As imagens foram cedidas pelo Acervo do Projeto “Rua Viva”, de Betinho Duarte e o memorial exibido em vários momentos das atividades do Congresso da UNE, entre elas, durante a abertura do comício das Diretas Já, na Praça da Estação, no centro de Belo Horizonte, no último dia 16.


Vale destacar também a colaboração do Grupo Alvorada que produziu uma faixa que abriu a caminhada pelas ruas centrais de Belo Horizonte com dizeres sobre a proposta de transformar o antigo Departamento de Ordem Política e Social de Minas Gerais (Dops) no Centro da Memória, Verdade e Justiça Inês Etienne Romeu, que foi presa política e torturada durante a ditadura militar.


Agradecimentos ainda ao Grupo Linhas do Horizonte que, por meio de suas bordadeiras, fez a doação de duas toalhas bordadas, uma em homenagem à UNE pela sua luta e garra e outra em memória dos assassinados e desaparecidos políticos durante a ditadura militar, cujos nomes foram bordados nessa peça, que rememora o significado dessa história e de um tempo que o nosso país não pode deixar se calar.

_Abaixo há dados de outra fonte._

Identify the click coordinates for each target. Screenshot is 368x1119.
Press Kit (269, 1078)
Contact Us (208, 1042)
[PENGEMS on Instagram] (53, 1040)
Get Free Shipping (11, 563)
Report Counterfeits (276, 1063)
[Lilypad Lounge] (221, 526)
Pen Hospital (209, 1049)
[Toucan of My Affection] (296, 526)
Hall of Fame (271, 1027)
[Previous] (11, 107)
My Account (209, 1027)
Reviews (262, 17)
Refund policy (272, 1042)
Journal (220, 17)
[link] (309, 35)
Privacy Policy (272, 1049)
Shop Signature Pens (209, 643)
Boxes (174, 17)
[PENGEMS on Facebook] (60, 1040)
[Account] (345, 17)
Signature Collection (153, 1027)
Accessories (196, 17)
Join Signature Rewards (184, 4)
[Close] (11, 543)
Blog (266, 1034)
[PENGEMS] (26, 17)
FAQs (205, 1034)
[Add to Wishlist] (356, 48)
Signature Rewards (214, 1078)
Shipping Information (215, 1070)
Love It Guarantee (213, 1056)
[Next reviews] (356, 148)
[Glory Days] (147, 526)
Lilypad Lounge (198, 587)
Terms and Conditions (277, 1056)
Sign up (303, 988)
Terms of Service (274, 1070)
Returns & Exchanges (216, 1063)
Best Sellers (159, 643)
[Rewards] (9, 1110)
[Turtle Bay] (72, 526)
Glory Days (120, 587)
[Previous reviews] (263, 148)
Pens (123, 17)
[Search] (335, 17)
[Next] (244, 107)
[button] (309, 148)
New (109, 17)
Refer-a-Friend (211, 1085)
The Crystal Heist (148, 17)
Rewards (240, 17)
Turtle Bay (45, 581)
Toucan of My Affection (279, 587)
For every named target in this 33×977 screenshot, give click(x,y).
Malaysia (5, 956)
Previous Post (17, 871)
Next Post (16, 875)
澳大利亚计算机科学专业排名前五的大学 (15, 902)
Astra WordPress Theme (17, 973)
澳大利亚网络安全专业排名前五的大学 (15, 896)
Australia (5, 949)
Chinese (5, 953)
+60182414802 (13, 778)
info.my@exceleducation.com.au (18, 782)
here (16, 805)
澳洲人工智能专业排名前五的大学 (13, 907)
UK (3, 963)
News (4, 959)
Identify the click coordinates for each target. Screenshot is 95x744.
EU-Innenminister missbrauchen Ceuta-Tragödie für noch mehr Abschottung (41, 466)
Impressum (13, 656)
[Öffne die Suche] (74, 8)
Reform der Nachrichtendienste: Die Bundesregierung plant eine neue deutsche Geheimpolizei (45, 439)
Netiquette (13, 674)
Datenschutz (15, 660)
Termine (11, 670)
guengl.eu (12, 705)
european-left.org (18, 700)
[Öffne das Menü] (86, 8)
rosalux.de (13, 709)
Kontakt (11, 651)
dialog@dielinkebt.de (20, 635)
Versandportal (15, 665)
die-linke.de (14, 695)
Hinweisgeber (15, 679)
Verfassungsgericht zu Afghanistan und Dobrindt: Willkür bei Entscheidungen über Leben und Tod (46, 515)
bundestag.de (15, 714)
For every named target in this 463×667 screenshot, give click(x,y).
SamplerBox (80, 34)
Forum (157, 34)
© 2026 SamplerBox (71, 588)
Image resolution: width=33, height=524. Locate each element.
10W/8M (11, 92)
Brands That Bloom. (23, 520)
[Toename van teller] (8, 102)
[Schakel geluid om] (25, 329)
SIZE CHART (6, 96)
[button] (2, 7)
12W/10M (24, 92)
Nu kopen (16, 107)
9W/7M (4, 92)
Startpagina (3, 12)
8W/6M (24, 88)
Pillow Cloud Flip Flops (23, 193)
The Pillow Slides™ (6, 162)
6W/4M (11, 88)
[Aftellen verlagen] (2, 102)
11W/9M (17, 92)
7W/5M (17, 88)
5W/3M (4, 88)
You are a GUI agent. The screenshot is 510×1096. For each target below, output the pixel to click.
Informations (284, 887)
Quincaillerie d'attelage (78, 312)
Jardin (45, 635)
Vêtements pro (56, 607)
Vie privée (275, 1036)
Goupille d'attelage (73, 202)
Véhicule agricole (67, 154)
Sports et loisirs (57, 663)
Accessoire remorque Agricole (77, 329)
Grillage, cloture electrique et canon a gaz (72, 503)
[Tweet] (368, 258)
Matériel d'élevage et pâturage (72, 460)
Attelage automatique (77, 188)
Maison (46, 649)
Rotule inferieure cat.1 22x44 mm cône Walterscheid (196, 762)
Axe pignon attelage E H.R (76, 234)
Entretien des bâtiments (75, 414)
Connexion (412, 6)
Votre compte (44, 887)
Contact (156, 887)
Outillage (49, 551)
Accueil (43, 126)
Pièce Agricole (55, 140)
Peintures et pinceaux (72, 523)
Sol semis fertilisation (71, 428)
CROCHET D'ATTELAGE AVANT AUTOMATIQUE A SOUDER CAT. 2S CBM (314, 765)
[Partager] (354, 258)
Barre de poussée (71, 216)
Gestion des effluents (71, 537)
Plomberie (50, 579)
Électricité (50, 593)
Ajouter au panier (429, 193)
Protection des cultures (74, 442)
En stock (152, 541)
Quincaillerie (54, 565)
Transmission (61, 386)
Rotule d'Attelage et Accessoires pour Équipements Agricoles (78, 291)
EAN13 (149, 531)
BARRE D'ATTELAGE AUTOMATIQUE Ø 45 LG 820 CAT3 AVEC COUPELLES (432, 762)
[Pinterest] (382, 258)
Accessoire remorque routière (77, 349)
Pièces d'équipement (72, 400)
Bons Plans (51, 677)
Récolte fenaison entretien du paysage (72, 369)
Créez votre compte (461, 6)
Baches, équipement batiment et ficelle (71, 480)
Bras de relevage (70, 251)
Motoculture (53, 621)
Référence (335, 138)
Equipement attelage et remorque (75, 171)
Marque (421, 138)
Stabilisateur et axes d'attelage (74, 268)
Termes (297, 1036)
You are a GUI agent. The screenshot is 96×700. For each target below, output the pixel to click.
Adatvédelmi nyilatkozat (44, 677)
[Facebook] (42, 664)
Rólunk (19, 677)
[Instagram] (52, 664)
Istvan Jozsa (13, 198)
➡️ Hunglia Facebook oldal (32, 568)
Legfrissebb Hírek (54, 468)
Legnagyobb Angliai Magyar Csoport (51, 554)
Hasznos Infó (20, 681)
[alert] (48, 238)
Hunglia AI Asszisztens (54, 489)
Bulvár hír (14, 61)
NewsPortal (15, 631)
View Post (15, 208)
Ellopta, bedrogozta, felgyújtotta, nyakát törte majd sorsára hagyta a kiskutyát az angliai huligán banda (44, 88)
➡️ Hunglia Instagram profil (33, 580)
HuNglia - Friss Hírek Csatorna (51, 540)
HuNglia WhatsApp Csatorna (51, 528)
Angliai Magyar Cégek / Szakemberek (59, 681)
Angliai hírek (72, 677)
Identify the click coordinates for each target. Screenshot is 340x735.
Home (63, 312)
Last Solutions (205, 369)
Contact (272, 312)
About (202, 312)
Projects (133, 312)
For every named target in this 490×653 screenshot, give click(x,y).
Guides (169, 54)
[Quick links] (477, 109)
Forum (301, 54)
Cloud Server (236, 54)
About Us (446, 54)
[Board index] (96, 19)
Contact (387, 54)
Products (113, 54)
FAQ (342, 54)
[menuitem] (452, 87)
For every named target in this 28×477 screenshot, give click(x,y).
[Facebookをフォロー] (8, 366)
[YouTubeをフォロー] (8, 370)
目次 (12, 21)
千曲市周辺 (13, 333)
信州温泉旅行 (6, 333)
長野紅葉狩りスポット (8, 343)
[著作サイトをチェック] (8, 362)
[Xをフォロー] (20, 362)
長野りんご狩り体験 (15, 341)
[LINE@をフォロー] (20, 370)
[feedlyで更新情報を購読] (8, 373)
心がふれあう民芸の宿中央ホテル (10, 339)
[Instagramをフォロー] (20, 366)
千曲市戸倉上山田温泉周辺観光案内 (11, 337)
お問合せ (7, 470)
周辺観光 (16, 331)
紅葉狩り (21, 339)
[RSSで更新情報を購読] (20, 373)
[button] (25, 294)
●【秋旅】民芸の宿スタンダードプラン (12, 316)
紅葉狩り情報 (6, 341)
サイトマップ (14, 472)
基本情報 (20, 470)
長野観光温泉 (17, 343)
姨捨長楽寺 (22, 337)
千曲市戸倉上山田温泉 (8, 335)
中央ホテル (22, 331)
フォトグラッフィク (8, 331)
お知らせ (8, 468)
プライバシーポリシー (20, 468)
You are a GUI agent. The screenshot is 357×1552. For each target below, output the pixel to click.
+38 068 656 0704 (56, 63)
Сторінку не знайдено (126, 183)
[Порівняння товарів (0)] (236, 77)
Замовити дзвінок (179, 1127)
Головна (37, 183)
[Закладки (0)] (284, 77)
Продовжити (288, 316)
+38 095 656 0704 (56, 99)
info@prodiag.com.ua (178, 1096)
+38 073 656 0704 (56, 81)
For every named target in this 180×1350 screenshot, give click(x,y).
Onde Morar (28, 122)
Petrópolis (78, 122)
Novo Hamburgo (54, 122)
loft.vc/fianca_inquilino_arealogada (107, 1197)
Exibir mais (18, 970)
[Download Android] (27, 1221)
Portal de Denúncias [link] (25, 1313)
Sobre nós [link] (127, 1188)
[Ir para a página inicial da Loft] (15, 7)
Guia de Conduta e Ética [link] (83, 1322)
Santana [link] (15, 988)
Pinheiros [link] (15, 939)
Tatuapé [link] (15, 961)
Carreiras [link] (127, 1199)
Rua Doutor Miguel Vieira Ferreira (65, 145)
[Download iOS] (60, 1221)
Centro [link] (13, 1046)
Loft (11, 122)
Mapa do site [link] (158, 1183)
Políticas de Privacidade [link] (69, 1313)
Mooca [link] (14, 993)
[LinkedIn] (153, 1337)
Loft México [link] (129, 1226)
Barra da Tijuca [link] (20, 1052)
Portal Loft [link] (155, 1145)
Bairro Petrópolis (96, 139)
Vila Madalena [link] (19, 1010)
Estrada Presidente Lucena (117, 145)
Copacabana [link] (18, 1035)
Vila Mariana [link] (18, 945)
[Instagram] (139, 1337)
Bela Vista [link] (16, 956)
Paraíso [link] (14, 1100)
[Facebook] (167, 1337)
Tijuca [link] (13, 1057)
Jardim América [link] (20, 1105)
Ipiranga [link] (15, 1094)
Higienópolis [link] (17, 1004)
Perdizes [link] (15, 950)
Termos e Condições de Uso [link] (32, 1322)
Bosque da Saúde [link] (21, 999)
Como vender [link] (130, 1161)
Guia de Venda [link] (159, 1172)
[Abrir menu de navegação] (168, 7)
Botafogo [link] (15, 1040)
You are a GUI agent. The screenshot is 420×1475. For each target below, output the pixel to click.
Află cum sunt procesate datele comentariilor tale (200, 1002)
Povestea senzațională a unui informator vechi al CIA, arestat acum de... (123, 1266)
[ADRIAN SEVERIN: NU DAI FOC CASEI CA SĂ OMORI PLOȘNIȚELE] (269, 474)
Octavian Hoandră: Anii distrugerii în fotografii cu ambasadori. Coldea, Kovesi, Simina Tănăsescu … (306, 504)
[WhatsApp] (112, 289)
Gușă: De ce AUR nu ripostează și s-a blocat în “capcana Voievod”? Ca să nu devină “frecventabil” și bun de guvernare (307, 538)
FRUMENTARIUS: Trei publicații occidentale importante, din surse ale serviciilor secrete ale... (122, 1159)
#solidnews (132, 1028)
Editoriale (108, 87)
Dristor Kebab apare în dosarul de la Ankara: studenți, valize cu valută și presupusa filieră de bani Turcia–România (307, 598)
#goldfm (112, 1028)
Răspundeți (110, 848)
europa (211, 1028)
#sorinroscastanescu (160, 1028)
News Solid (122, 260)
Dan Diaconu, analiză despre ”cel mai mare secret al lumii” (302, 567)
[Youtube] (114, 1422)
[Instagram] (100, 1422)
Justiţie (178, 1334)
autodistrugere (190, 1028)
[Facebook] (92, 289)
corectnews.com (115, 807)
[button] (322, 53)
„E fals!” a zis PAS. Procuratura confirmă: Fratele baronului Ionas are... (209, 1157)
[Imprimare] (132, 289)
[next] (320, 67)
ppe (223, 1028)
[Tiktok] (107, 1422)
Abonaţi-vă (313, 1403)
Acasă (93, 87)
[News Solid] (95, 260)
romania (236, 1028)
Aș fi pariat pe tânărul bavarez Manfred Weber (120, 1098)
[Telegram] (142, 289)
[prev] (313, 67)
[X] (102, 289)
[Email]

O 55o. Congresso da UNE, palco de tudo isso, foi um dos maiores e mais representativos congressos da UNE, nestes 80 anos de história. O encontro reuniu estudantes dos quatro cantos do país - quase oito mil delegados de mais de 2.550 universidades, que debateram pautas sobre conjuntura e educação, elegerem a sua nova direção e decidiram coletivamente os rumos do movimento estudantil.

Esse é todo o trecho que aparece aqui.